Saturday, October 30, 2004

Misconeption of Insider Trading

An "insider" is any person who possesses at least one of the following:
  1. Access to valuable non-public information about a corporation (this makes a company's directors and high-level executives insiders)
  2. Ownership of stock that equals more than 10% of a firm's equity
A common misconception is that all insider trading is illegal, but there are actually two methods by which insider trading can occur; one is legal, the other is not.

An insider is legally permitted to buy and sell shares of the firm - and any subsidiaries - that employs him or her. These transactions, however, must be properly registered with the Securities and Exchange Commission (SEC) and are done with advance filings. You can find details of this type of insider trading on the SEC's EDGAR database.
Waiting for EDGAR Database in India
The more infamous form of insider trading is the illegal use of undisclosed material information for profit. It's
important to remember that this can be done by anyone, including company executives, their friends and relatives or just a regular person on the street, as long as the information is not publicly
known.
For example, suppose that the CEO of a publicly-traded firm inadvertently discloses his/her company's quarterly earnings while getting a haircut.
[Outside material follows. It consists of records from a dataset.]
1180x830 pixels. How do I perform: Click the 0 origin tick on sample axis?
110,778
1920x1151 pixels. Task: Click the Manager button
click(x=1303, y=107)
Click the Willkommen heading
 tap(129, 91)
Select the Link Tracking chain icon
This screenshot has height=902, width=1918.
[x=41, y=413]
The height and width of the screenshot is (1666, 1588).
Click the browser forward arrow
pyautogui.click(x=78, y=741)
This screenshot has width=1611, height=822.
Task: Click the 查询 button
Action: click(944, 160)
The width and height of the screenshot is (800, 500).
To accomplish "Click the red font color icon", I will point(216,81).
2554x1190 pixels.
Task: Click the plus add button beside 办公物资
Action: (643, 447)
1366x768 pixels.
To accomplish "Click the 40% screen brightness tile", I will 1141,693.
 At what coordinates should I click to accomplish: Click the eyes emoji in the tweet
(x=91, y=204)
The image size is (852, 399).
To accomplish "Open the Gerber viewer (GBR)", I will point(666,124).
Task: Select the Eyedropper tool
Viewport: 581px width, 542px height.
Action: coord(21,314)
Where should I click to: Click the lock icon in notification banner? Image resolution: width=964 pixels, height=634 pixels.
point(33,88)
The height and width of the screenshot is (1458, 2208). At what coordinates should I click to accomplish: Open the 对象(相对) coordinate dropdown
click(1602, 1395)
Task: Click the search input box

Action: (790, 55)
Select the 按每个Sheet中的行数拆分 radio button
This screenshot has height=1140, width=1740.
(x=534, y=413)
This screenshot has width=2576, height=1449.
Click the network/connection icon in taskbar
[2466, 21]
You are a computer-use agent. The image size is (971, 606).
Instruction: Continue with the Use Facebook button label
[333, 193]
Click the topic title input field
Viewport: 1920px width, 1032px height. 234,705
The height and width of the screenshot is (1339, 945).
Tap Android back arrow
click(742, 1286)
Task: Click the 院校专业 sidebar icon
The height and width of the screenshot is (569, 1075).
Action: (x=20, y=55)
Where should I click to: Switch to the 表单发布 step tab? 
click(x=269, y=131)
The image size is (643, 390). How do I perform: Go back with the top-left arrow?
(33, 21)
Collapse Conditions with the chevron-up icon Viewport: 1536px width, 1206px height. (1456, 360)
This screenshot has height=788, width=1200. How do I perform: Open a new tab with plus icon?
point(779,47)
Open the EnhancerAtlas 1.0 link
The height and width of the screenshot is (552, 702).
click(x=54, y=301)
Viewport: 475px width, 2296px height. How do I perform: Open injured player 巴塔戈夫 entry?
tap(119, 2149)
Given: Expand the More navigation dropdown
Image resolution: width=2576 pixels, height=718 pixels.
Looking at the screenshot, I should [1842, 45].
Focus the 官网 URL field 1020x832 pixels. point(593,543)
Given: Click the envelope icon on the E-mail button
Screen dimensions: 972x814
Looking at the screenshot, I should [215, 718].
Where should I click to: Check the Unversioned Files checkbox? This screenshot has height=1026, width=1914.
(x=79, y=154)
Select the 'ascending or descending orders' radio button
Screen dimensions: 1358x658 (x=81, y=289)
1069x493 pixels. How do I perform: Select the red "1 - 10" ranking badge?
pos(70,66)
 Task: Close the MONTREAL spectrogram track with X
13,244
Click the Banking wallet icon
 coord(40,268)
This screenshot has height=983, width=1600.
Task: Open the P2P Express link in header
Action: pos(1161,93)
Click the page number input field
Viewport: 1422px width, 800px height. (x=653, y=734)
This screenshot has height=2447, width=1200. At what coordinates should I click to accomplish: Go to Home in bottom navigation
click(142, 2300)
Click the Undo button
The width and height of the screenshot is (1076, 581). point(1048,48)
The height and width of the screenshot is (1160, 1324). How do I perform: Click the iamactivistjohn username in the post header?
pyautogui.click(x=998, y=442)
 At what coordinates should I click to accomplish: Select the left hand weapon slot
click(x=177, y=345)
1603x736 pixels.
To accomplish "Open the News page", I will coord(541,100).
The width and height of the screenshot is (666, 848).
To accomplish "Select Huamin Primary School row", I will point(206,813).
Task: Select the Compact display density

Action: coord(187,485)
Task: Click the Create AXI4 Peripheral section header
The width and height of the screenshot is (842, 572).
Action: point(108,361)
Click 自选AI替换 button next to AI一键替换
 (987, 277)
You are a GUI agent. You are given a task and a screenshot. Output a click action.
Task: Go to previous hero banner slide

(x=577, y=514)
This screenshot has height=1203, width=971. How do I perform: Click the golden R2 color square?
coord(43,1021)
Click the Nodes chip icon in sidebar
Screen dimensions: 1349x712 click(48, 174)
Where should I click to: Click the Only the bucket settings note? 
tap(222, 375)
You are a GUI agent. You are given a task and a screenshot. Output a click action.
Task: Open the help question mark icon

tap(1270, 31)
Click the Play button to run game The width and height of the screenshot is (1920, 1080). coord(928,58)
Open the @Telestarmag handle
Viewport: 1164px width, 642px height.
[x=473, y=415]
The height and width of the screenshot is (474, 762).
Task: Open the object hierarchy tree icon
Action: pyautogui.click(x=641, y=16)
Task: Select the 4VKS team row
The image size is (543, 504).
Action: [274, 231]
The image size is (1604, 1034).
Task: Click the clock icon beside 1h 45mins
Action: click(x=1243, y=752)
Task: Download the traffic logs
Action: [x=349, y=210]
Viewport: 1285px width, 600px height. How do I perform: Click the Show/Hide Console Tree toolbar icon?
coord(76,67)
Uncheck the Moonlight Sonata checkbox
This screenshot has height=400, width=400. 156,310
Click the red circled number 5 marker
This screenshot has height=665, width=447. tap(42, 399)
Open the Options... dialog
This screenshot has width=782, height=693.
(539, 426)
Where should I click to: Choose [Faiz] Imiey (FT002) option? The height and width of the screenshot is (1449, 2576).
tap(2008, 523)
If the hairdresser takes this information and trades on it, that is considered illegal insider trading and the SEC may take action.

The SEC is able to monitor illegal insider trading by looking at the trading volumes of any particular stock. Volumes commonly increase after material news is issued to the public, but when no such information is provided and volumes rise dramatically, this can act as a warning flag. The SEC then investigates to determine precisely who is responsible for the unusual trading and whether or not it was illegal.